The future of work isn't coming—it's already here. Automation, artificial intelligence and shifting industry demands are reshaping what employers expect from today's workforce. And the degree that positions professionals to meet those demands isn't always the one that looks most traditional on paper.
The Skills Gap Is Real—and Growing
Despite record levels of educational attainment, a significant disconnect persists between what institutions teach and what employers actually need. According to the Cengage Group 2025 Graduate Employability Report, only 30% of this year's graduates found jobs in their field, and nearly half felt unprepared to even apply for entry-level positions. Employers ranked job-specific technical abilities as their top hiring priority—while educators placed those same skills last. That gap has consequences for graduates, and it's exactly the problem applied education was designed to solve.

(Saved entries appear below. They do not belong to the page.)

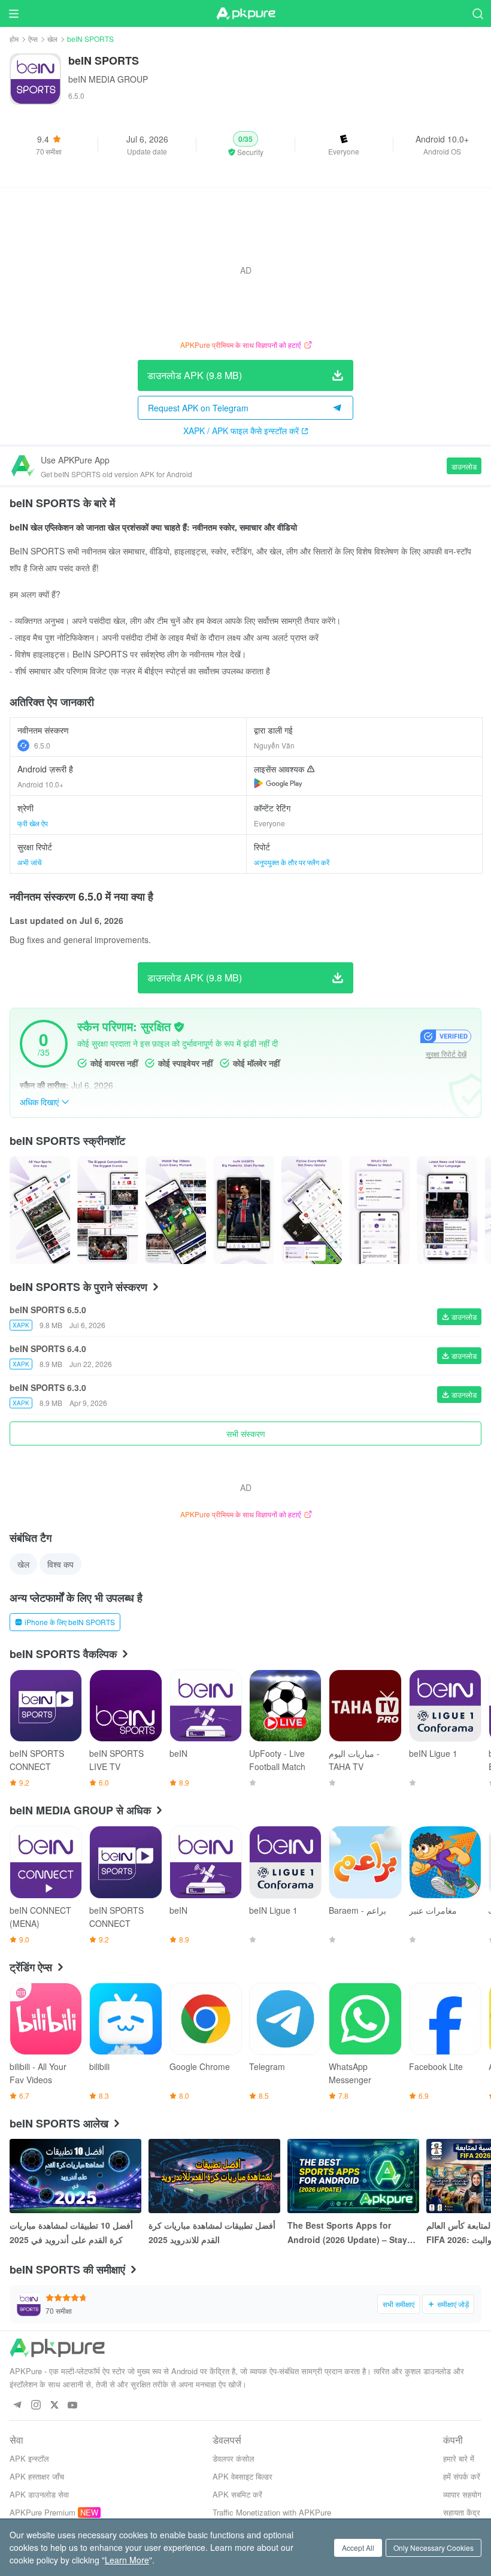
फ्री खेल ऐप (32, 823)
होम (14, 39)
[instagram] (35, 2405)
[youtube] (72, 2405)
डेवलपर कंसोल (233, 2458)
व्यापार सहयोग (462, 2494)
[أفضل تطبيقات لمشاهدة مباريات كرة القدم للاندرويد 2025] (214, 2176)
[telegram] (17, 2405)
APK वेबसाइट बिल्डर (242, 2476)
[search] (477, 13)
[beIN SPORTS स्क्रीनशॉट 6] (447, 1210)
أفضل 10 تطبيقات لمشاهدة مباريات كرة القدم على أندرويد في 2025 (71, 2232)
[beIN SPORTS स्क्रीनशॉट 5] (379, 1210)
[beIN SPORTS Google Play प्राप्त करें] (278, 783)
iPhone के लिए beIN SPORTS (70, 1622)
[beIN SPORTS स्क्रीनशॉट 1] (107, 1210)
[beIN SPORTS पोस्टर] (40, 1210)
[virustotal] (179, 1027)
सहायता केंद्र (461, 2512)
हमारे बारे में (458, 2458)
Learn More (127, 2560)
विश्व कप (60, 1564)
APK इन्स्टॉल (29, 2458)
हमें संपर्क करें (461, 2476)
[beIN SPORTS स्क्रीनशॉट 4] (311, 1210)
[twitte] (54, 2405)
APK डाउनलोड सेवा (39, 2494)
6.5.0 (42, 745)
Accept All (358, 2547)
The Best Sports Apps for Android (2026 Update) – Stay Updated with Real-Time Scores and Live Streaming (351, 2233)
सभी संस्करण (245, 1433)
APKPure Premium (42, 2512)
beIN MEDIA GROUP (108, 79)
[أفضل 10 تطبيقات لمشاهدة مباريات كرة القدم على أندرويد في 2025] (75, 2176)
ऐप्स (33, 39)
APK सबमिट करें (237, 2494)
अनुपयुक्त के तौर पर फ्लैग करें (291, 862)
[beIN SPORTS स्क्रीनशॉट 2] (176, 1210)
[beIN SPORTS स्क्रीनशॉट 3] (243, 1210)
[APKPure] (245, 14)
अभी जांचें (29, 862)
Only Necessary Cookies (433, 2547)
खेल (52, 39)
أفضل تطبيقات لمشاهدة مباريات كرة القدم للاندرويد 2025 (211, 2232)
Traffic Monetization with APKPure (272, 2512)
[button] (245, 144)
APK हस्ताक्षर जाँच (37, 2476)
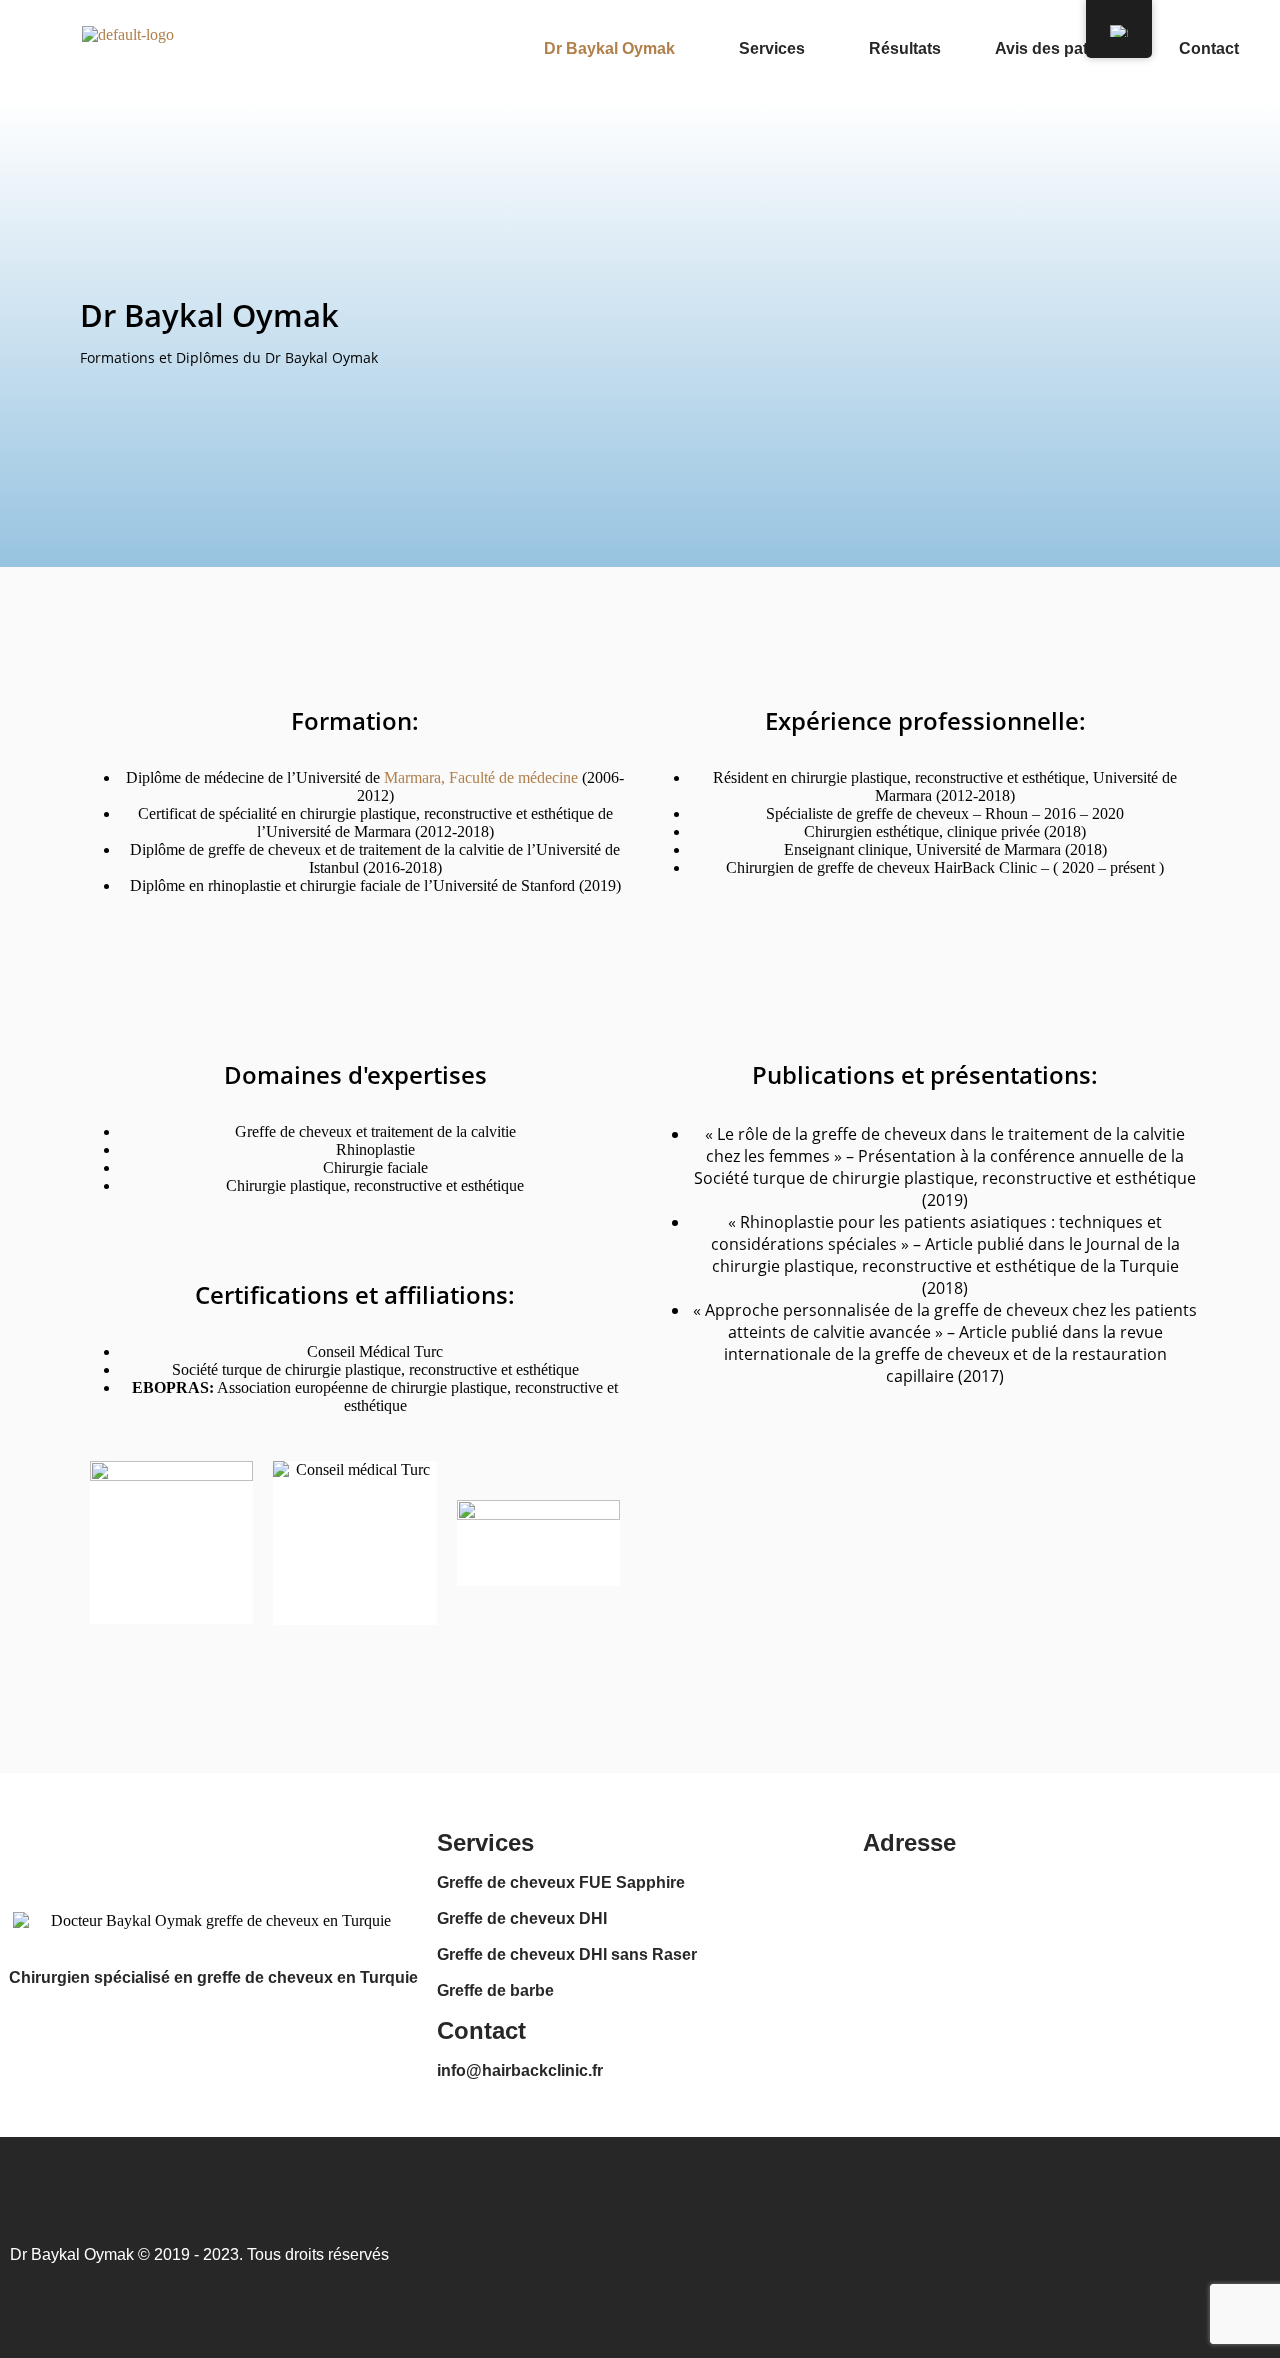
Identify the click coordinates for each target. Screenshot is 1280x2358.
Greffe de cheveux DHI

What Applied Education Actually Means
Applied degrees aren't a shortcut—they're a recalibration. Rather than centering a curriculum on theory first and practice later, applied programs build practical competency into every course. Students develop problem-solving, project management, communication, and leadership skills in contexts that directly mirror the workplace. The result is a graduate who can contribute on day one, not after months of employer-funded onboarding.
The World Economic Forum's Future of Jobs Report 2025 reinforces this direction, identifying analytical thinking, leadership and social influence, and technological literacy among the fastest-growing skills employers need over the next five years. These aren't abstract academic competencies—they're the outcomes applied programs are built to deliver.
A Degree Built Around Your Path, Not a Predetermined One
Mississippi State University's Bachelor of Applied Science (BAS) in Applied Science reflects this reality in its design. Rather than locking students into a narrow track, the program offers a wide range of emphasis areas that students select based on their career goals, prior experience, and industry. Emphasis areas span organizational leadership, general business, communication, criminology, healthcare administration, general technology, advanced manufacturing, psychology, kinesiology, educational psychology, and more—drawing from colleges across the university to create a genuinely interdisciplinary applied degree.
Students can combine two 15-hour emphasis areas to create a custom credential, or go deeper with a single 30-hour area of specialization. Either way, the coursework is selected with purpose—connecting directly to job roles and advancement opportunities in fields that are hiring.
Built for Working Adults Who Are Already Proving Themselves
The BAS in Applied Science is designed for community college graduates and working professionals who have already built real expertise. Most AAS credits transfer directly into the program, meaning students aren't starting over—they're building forward. The degree is available on the Starkville Campus, Meridian Campus, and fully online, with flexible formats that accommodate careers and families.
This matters especially as the labor market moves toward what researchers are calling skills-driven hiring. According to a 2025 analysis of hiring trends, employers are increasingly prioritizing demonstrated capability over traditional credentials—evaluating candidates through portfolios, practical assessments, and proven competencies. A degree that builds those capabilities intentionally, while honoring the experience professionals already have, is exactly what this market rewards.
Accessible, Affordable, and Stackable
Applied education also matters for economic mobility. The BAS is one of MSU's most affordable degree options, with online tuition at $460.75 per credit hour and flat-rate pricing for full-time enrollment. Scholarships including MTAG, MESG, Phi Theta Kappa, and military benefits reduce costs further. And because the BAS is designed with stackable credentials in mind, it creates a clear pathway for continued advancement—whether toward professional certifications, graduate study, or expanded leadership responsibilities.
Career outcomes for BAS graduates reflect strong market alignment. Human Resources Specialists, Healthcare Department Managers, and Public Relations Specialists are among the projected growth roles, with median salaries ranging from $64,240 to $74,000 and employment increases of 9% to 11% anticipated over the next decade.
Readiness, Not Just Knowledge
The future of work demands more than knowledge—it demands readiness. Applied degrees respond to that call by blending academic rigor with industry relevance. For working professionals who have already proven they can do the work, the BAS in Applied Science provides the credential, the competencies, and the flexibility to take the next step.